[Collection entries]
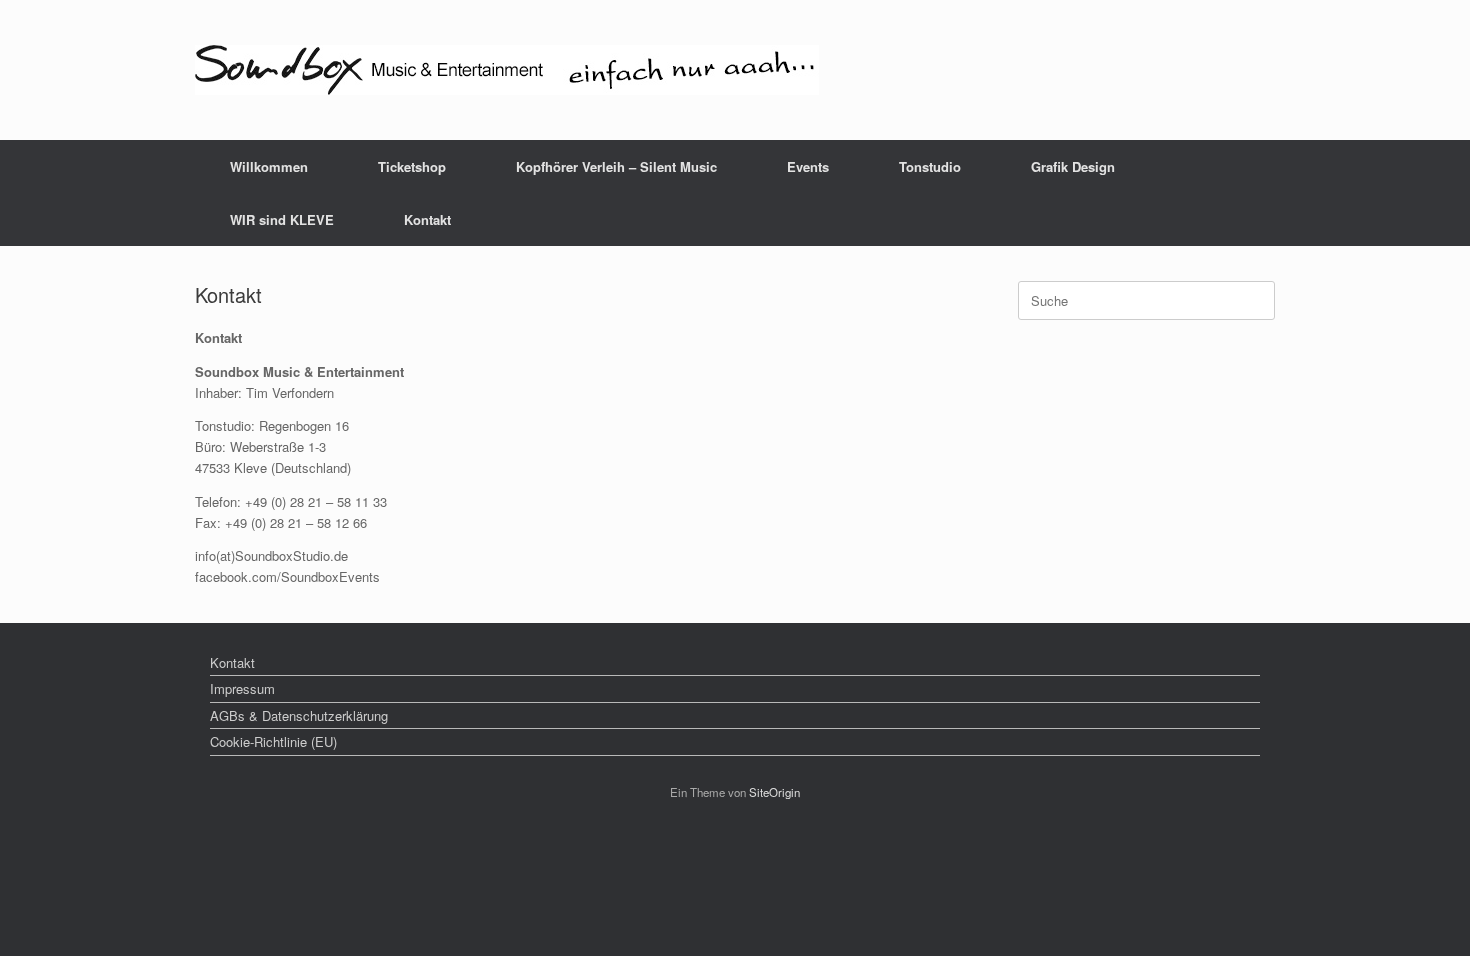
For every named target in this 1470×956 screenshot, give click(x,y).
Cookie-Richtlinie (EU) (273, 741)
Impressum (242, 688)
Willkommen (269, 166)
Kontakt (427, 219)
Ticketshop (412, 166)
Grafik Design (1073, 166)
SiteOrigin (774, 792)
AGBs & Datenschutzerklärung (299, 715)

(Task requirements) Beginning with the line that contains "Kontakt (427, 219)", set down every line through the end of the data without change.

(Result for this task)
Kontakt (427, 219)
Ticketshop (412, 166)
Grafik Design (1073, 166)
SiteOrigin (774, 792)
AGBs & Datenschutzerklärung (299, 715)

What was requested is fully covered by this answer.